Published 8:45 am Tuesday, February 18, 2014

Squirrel, pheasant, elk and other nontraditional meats will be on the menu at the Dowagiac Conservation Club’s annual Wild Game Dinner, held inside their clubhouse Saturday.

Starting at noon, visitors will be able to enjoy their fill of gamey meat dishes, including venison, rabbit, goose and other dishes prepared by club members, for a donation of $8. Fresh sides, salads and dessert will also be offered, along with beef and pork for those who want a more traditional dinner.

The club has hosted a wild game dinner the past 16 years, said organizer and conservation club member Richard Atkinson.

“Early on, a lot of our guys held wild game dinners during hunting season,” Atkinson said. “We eventually decided to consolidate all of them into one big event.”

Shortly after its introduction, the club opened the event up to the public, the organizer said. While attendance has ebbed and flowed over the decade and a half the club has hosted the event, participation has been steadily increasing over the last three to four years, Atkinson said.
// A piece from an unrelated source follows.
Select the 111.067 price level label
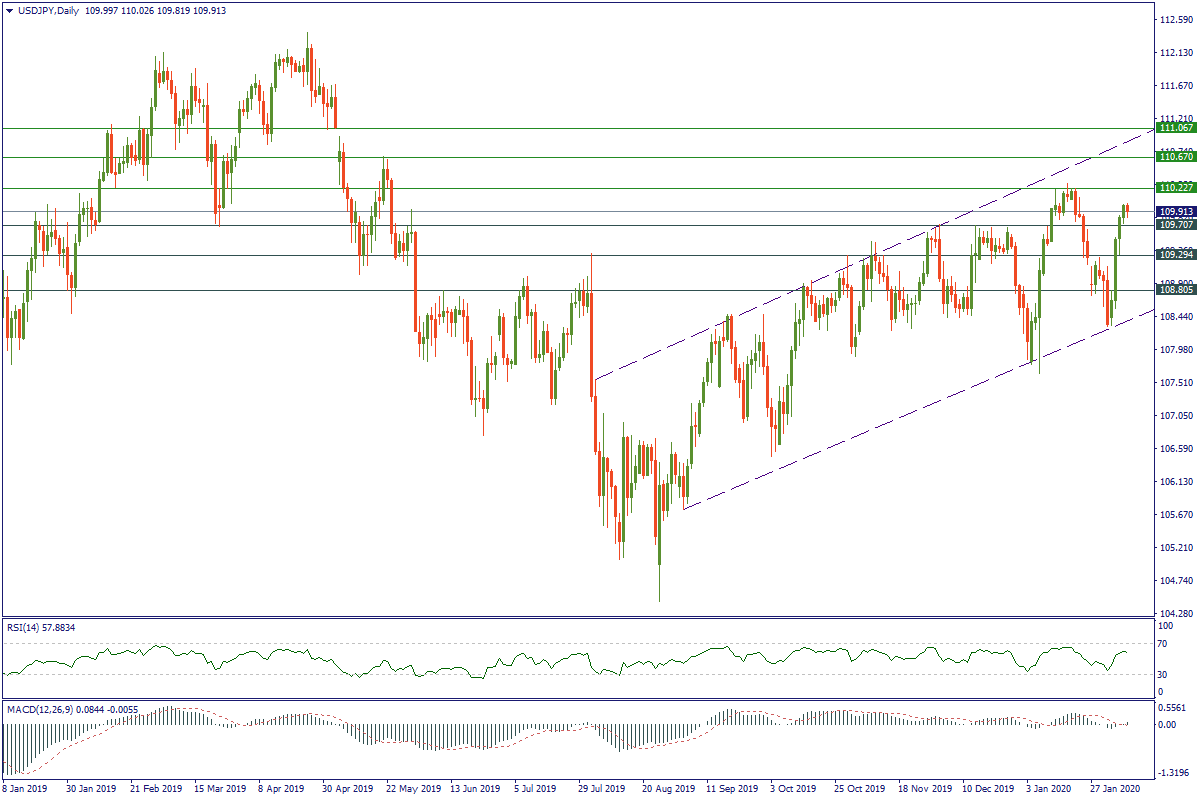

He attributes the recent growth to strong word of mouth within the community.

“If you go to a wild game dinner and all they have is venison, it’s not a big deal,” Atkinson said. “If you go to one with a big array of wild dishes, like squirrel pie, you’ll probably want to tell others about it.”
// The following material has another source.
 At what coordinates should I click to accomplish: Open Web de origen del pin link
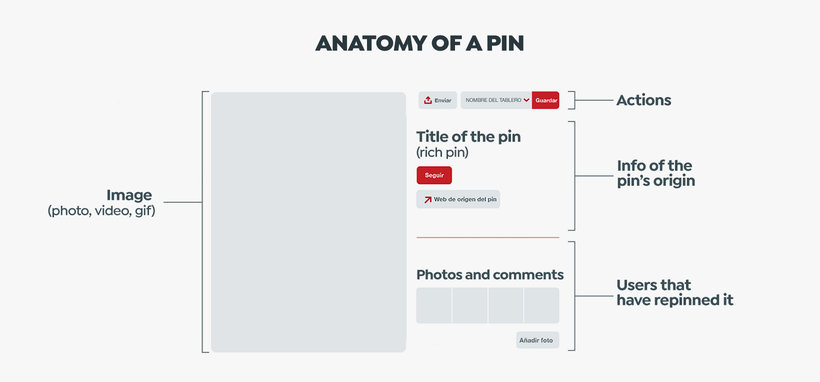pos(458,199)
While many of the animals on the menu are hunted or trapped locally, a few, such as the Elk, come from as far as Wyoming, Atkinson said.

While many of those who regularly attend the dinner are accustomed to eating gamey dishes, there are plenty of rookies who come out for the afternoon as well, Atkinson said.

“You have people who come out who have never eaten squirrel or things like that,” he said. “It’s fun to watch people eat things they have never eaten before.

The Wild Game Dinner is one of two major fundraisers the club holds in the winter, the other being last month’s Hunter’s Rendezvous. Proceeds from the two events go toward the conservation club’s youth education program

“As a 501C3 (nonprofit), we have to give back to the community,” Atkinson said. “Our youth education program helps us fulfill that promise.”

The program provides a number of benefits to area children with an interest in wildlife and the outdoors, including sending kids to camp and offering scholarships. The club also offers various events throughout the year aimed at children, including a youth fishing day, hunter education and a pheasant-hunting day. They also host a free animal education program with the Howell Nature Center, providing children with a chance to see live animals that are brought to the facility by professional handlers.

“It’s a good program for kids 6 to 7 years old, as well as old codgers like me,” Atkinson said.

In addition to the dinner, the conservation club will also sell raffle tickets at the door for $5. Prizes up for grab include a 12-gauge shotgun, a gun safe and a fish fryer.

The dinner will run from noon to 3 p.m. on Saturday, at the conservation clubhouse on M-51. Children plates will be provided for $4. Carryout will also be available for $8.